Iowa is seeing heavier rainstorms every year and scientists say it’s only a matter of time before the state is hit by yet another major flood. Richard Cruse, an agronomist at Iowa State University, says many communities are still recovering from previous flood disasters, like the ones that hit Cedar Rapids in 2008 and central Iowa in 2010.
“What we’re seeing in Iowa is this increased frequency of these very intense rainstorms,” Cruse says. “In the period of 1970 to 2005, the frequency of these very heavy events has increased 30%. When you couple the intensive row crop production with these very heavy rainstorms, it is a really ugly picture.”

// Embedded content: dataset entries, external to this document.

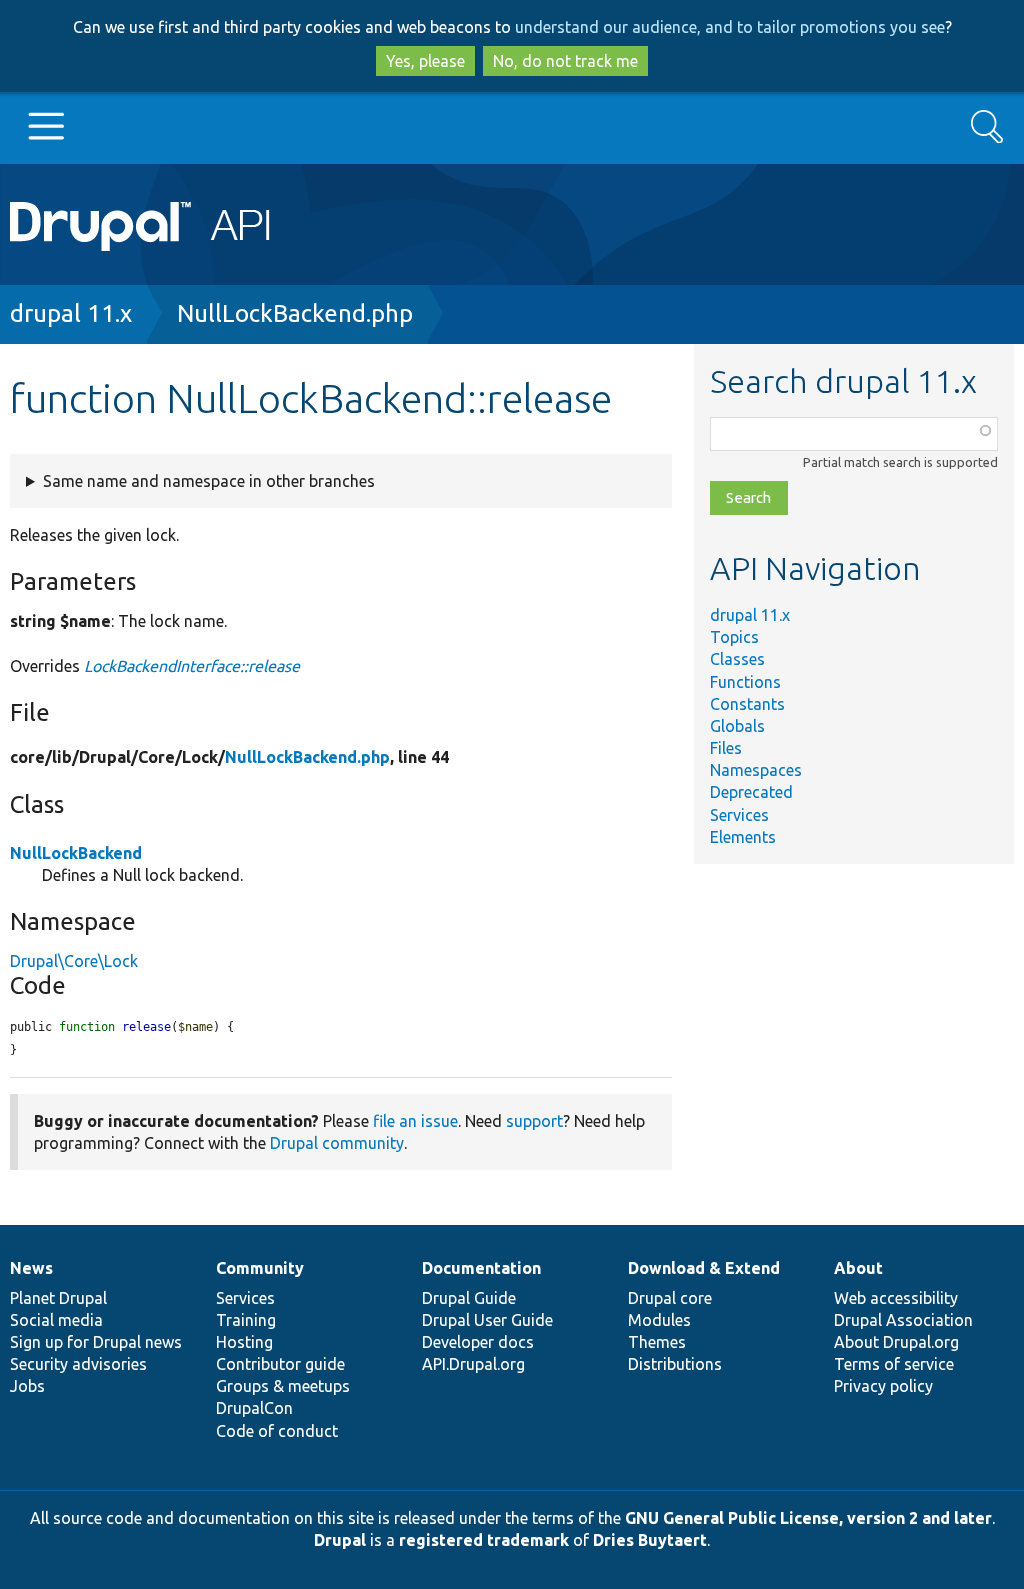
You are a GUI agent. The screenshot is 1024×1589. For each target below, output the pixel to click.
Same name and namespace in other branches (209, 481)
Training (246, 1320)
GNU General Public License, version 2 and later (808, 1518)
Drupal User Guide (487, 1320)
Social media (56, 1320)
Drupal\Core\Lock (74, 961)
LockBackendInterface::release (192, 666)
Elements (743, 837)
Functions (745, 682)
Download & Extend (704, 1268)
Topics (734, 637)
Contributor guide (280, 1364)
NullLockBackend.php (295, 313)
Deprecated (751, 792)
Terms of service (894, 1364)
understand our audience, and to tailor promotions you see (730, 27)
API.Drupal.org (473, 1364)
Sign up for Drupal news (96, 1342)
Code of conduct (277, 1431)
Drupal (340, 1540)
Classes (737, 659)
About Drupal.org (896, 1342)
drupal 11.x (71, 313)
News (31, 1268)
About (858, 1268)
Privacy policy (883, 1386)
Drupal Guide (469, 1298)
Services (739, 815)
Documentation (481, 1268)
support (534, 1121)
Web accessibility (896, 1298)
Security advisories (78, 1364)
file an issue (415, 1121)
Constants (747, 704)
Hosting (244, 1342)
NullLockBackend (76, 853)
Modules (659, 1320)
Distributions (675, 1364)
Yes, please (425, 61)
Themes (657, 1342)
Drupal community (337, 1143)
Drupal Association (903, 1320)
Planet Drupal (58, 1298)
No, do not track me (565, 61)
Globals (737, 726)
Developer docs (478, 1342)
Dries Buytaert (650, 1540)
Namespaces (756, 770)
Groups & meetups (283, 1386)
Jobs (27, 1386)
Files (726, 748)
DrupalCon (254, 1408)
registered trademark (484, 1540)
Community (260, 1268)
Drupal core (670, 1298)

Cruse says the homogenization of Iowa’s landscape is a major contributor to the state’s flood risk. He points to the dominance of corn and soybeans, which has vastly reduced Iowa’s absorbent prairie grass, wetlands, and forests. Cruse says restoring even some of that diversity would significantly reduce flood risk.
“We know that you could take 10% of the land that’s currently in row crop, and reduce soil erosion losses by way more than 50%,” Cruse says. “It doesn’t make a lot of sense to farm areas that are flooding every other, every third, even every fourth year. Those areas could be put into perennials and probably not lose any total economic return.”
Some Iowa landowners are restoring wetlands and working to prevent flooding on their properties. Laura Krouse, ripped out four acres of corn on her Mount Vernon farm and built a wetland area. It sits on only four-percent of her farmland, but absorbs nearly all the water that used to run right off it.
“We forced basically all the surface water and all the water that comes out of the tiles goes down here and goes to the surface,” Krouse says. “So, even if we get a really big rain event, some of it is going to get stored before it starts to release to the stream below.” Still, the demand for corn and soybeans is intensifying. Prices continue to rise for both.
Traders say Iowa will need to grow 500,000 more acres of corn than it did last year if the nation’s going to prevent price spikes, maybe even rationing. As drought in other parts of the world drives up demand for Iowa’s crops, the state faces a conundrum: the more homogenized the land becomes to meet that need, the greater our own risk of flooding here at home.